Task statement: Nothing but the lines below from the one holding "The image size is (442, 248)." up to and including the one holding "The height and" should be copied, exactly and without pictures.

Extracted data:
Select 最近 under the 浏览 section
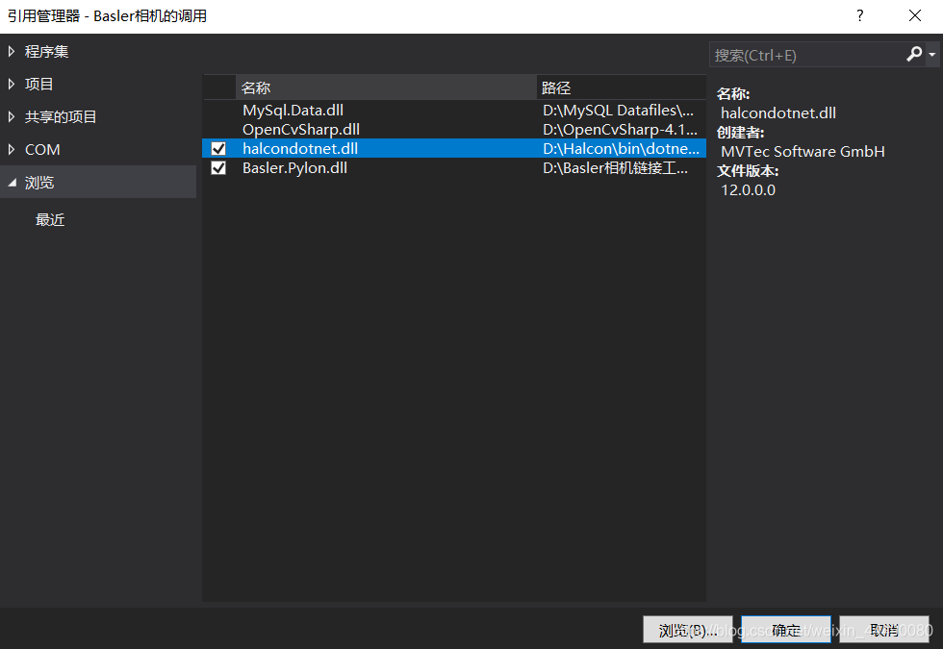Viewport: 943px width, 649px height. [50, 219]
* * *
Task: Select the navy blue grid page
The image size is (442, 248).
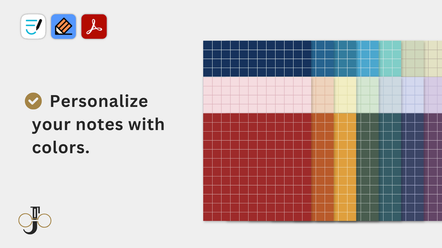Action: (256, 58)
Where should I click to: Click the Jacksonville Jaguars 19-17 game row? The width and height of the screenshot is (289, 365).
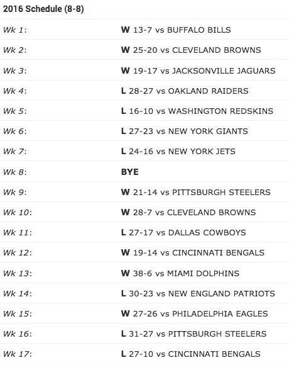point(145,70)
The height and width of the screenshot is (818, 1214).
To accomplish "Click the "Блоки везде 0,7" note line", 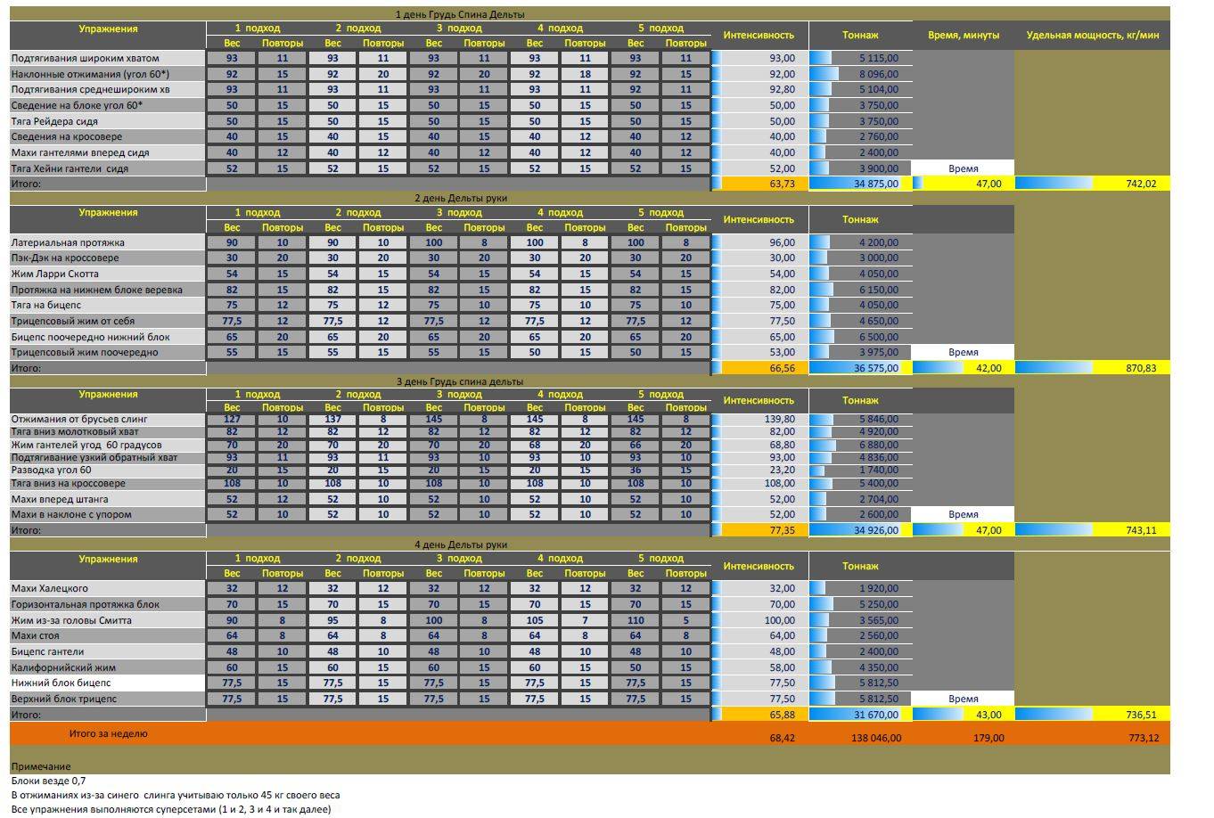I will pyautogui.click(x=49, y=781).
---
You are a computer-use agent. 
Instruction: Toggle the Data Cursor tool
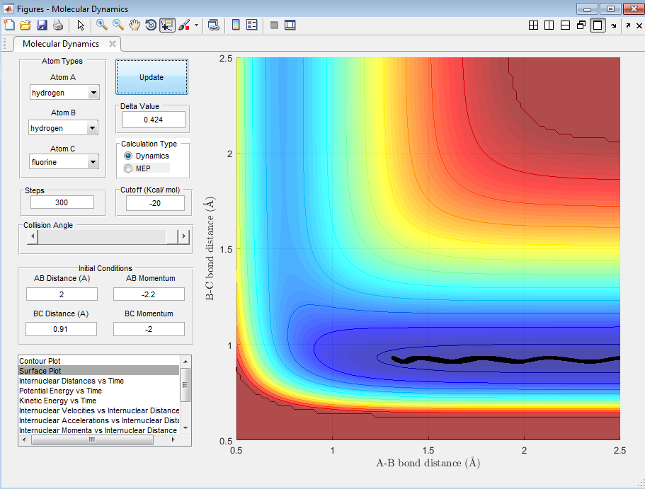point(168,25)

Your response:
The image size is (442, 248).
Action: (256, 58)
Where should I click to: Click the Jacksonville Jaguars 19-17 game row? The width and height of the screenshot is (289, 365).
point(145,70)
The height and width of the screenshot is (818, 1214).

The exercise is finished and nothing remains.